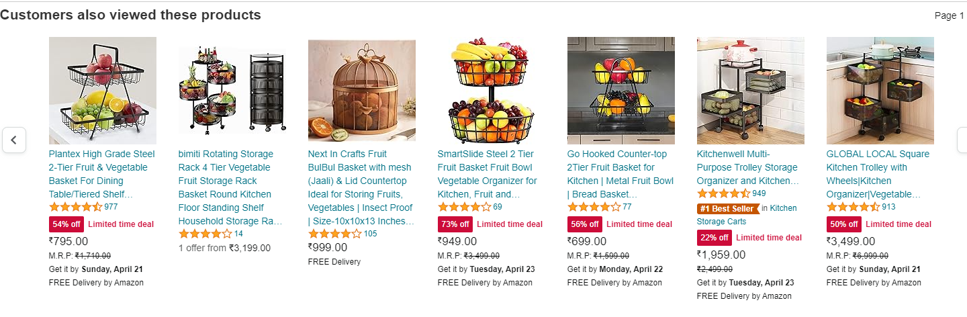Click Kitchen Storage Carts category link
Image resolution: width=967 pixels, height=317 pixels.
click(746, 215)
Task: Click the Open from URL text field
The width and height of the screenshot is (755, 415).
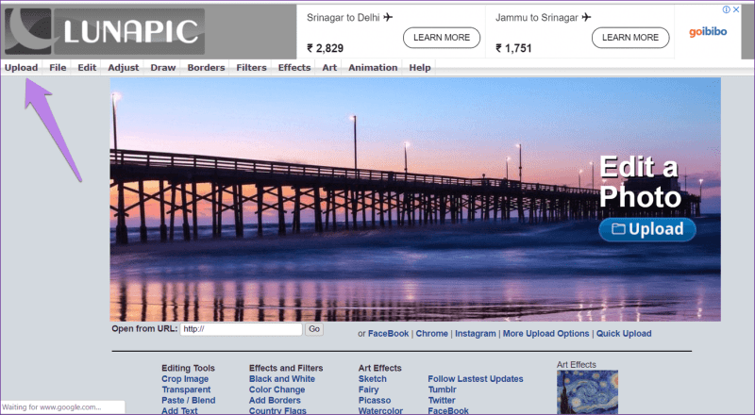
== == ==
At the line containing "Task: Click the Open from URL text field", start reproducing exactly, and stop after the last line of the listing; include both ends, and leave the pictures out.

Task answer:
Task: Click the Open from URL text field
The width and height of the screenshot is (755, 415).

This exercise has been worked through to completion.